Object detection is a fundamental task in computer vision, with many algorithms developed for this purpose. Most methods rely only on RGB data. However, in challenging scenarios where objects share similar colors with their backgrounds, are partially occluded, or are under varying lighting conditions, depth data can provide valuable additional information. Integrating depth into object detection models offers a promising solution to these challenges. Depth information has been primarily researched and applied in salient object detection and semantic segmentation, where it has demonstrated significant advantages. These methods have been extended to object detection, but many techniques often use simple fusion strategies like 4-channel input and feature concatenation. Few methods in salient object detection and segmentation have effectively utilized cross-attention mechanisms to fuse RGB and depth data. Building on the proven effectiveness of deformable attention for object detection, this research adapts the cross-attention-based fusion mechanism for object detection by using deformable attention. This study investigates the integration of depth information into transformer-based object detection models, specifically focusing on the Deformable DETR framework for both single-frame and video-based scenarios. We introduce a plug-and-play fusion module based on deformable cross-attention to effectively combine RGB and depth data.
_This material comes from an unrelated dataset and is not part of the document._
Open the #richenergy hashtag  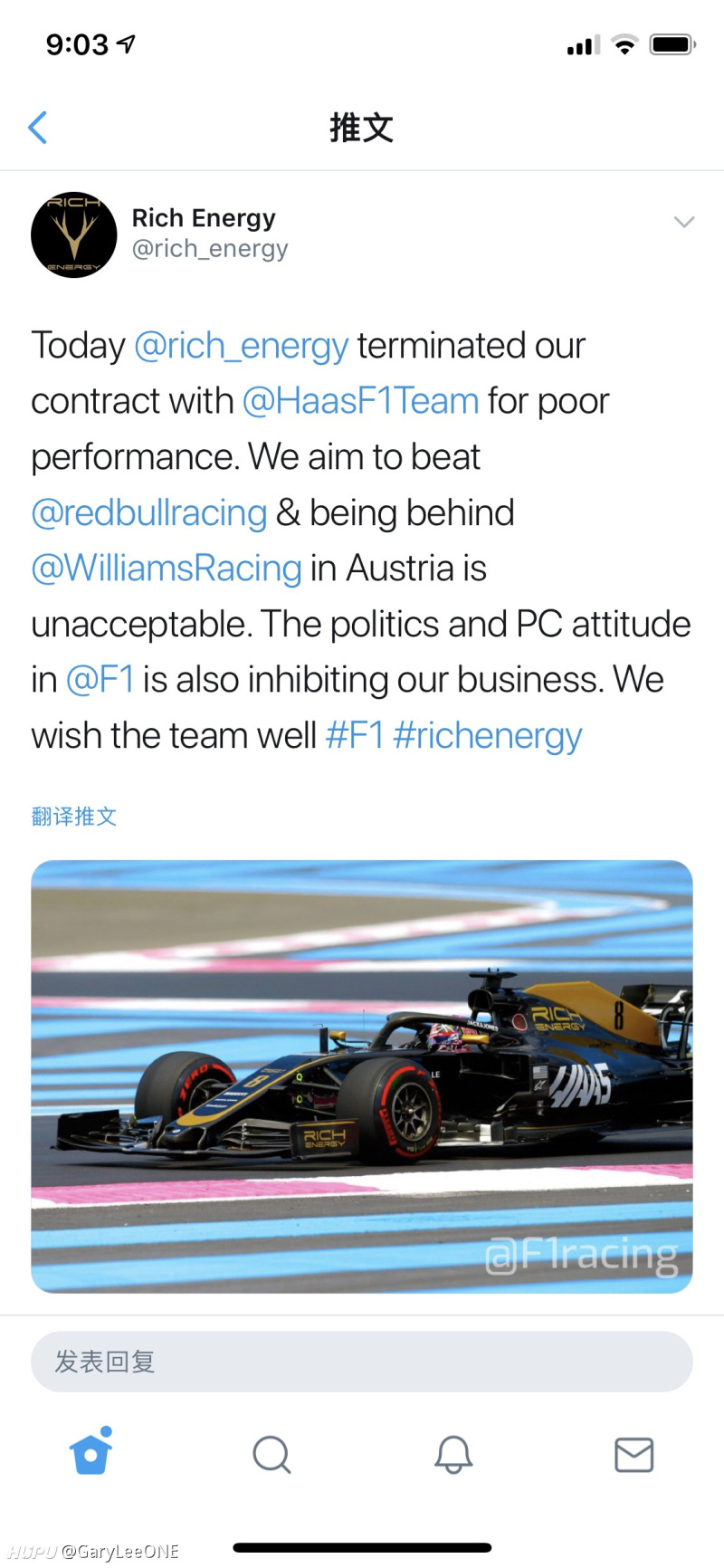tap(487, 736)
Various depth fusion strategies are implemented using this fusion module, including Late Fusion, Backbone Cross Fusion, and Encoder Cross Fusion. Experimental evaluations are performed on a proprietary RGB-D video dataset. Results show that incorporating depth data enhances single-frame object detection performance, particularly in challenging conditions where objects share similar colors with the background. The Late Fusion method showed improved performance in metrics such as mean Average Precision (mAP) and F1 scores. However, when extending these techniques to video object detection models like TransVOD and TransVOD++, the performance is still limited, not necessarily due to the extension of fusion techniques, but because the base video object detection models themselves showed less performance. This study also provides a foundation for future research into depth integration in transformer-based detection models.
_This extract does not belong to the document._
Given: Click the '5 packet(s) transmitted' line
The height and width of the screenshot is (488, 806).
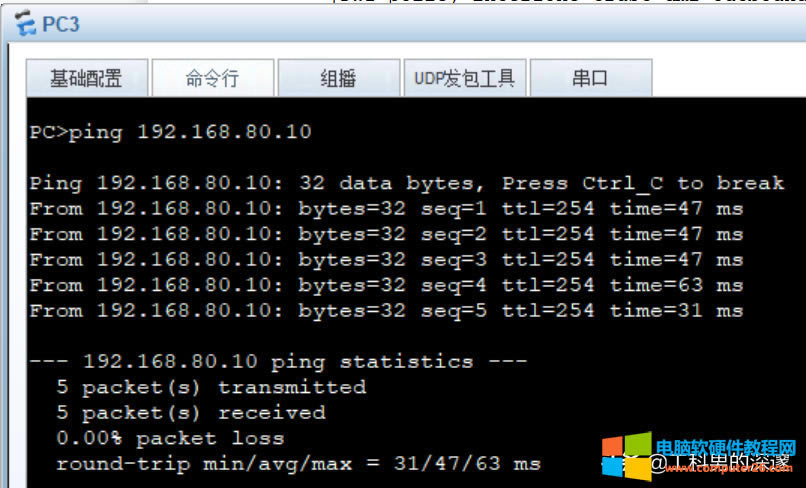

This repository contains code for three implementations of depth fusion: Late Fusion, Backbone Cross Fusion, and Encoder Cross Fusion. Refer to the thesis for more details about the architecture.
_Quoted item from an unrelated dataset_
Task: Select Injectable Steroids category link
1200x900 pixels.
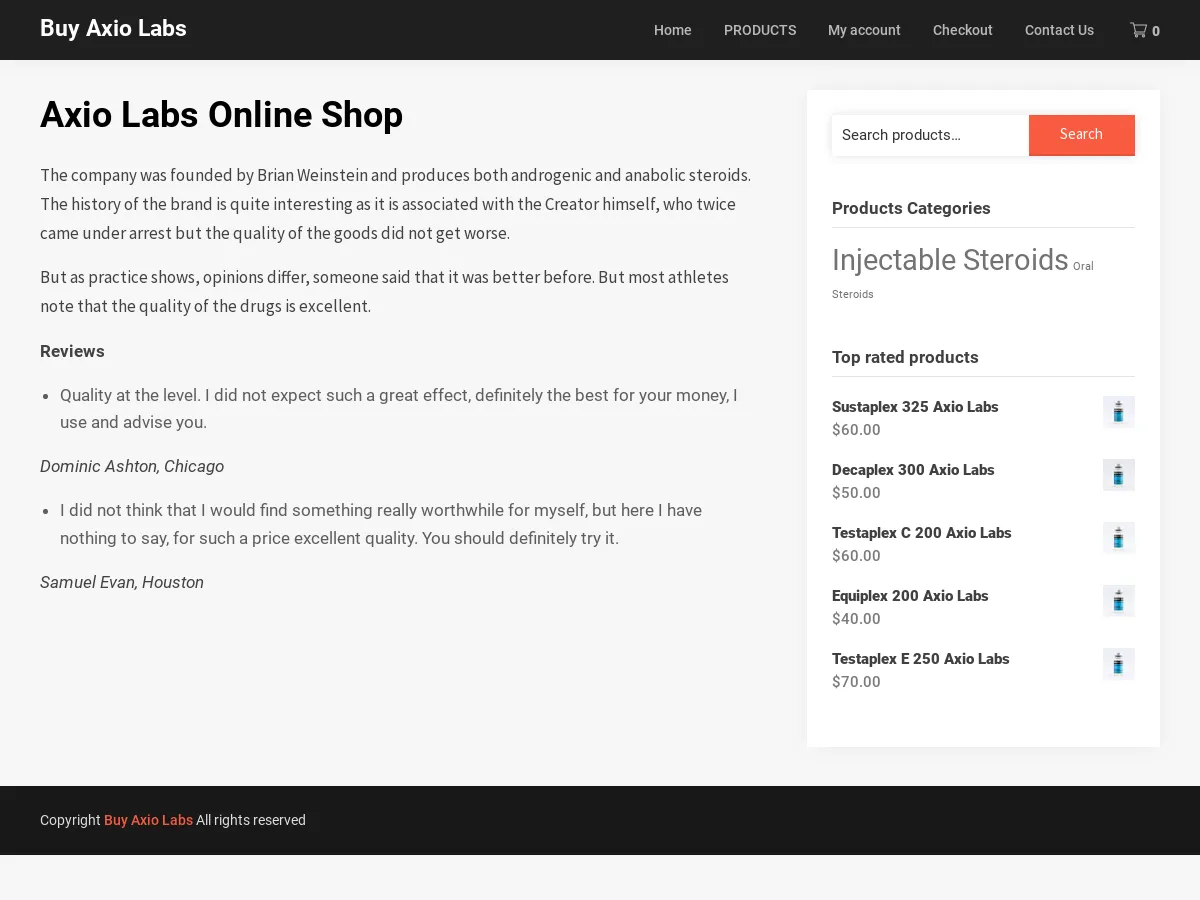Action: 949,260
Model | Hand Pose (mAP 0.5) | Hand Pose (mAP 0.5-0.95) | Hand Pose (F1 Score) | Hand Blur (mAP 0.5) | Hand Blur (mAP 0.5-0.95) | Hand Blur (F1 Score) |
---|---|---|---|---|---|---|
Baseline Models | ||||||
Baseline RGB (Deformable DETR) | 93.85 | 67.58 | 94.7 | 93.08 | 72.46 | 94.8 |
Fusion Models | ||||||
Baseline + Late Fusion | 94.78 | 67.85 | 95.1 | 94.07 | 69.22 | 95.8 |
Baseline + Backbone Cross Fusion | 92.52 | 67.06 | 95.0 | 92.91 | 73.12 | 95.2 |
Baseline + Encoder Cross Fusion | 93.35 | 66.88 | 94.4 | 94.27 | 72.67 | 95.9 |
Video Object Detection Models | ||||||
TransVOD RGBV | 90.38 | 62.55 | 94.8 | 90.05 | 66.02 | 95.0 |
TransVOD_wo-TTE | 92.04 | 65.06 | 94.8 | 92.56 | 71.67 | 94.9 |
TransVOD++ RGBV | 93.34 | 66.72 | 94.9 | 92.79 | 70.68 | 95.1 |
TransVOD++ with Fusion Models | ||||||
TransVOD++ with Late Fusion | 93.48 | 66.72 | 94.4 | 94.10 | 70.68 | 95.8 |
TransVOD++ with Backbone Cross Fusion | 93.55 | 66.53 | 94.3 | 92.86 | 70.88 | 95.3 |
TransVOD++ with Encoder Cross Fusion | 91.68 | 65.91 | 93.2 | 93.98 | 73.88 | 96.0 |
- Baseline is the Deformable DETR.
- Hand Pose and Hand Blur are proprietary datasets
This repository is built on top of:
Please refer to the official repositories if any errors occur during installation.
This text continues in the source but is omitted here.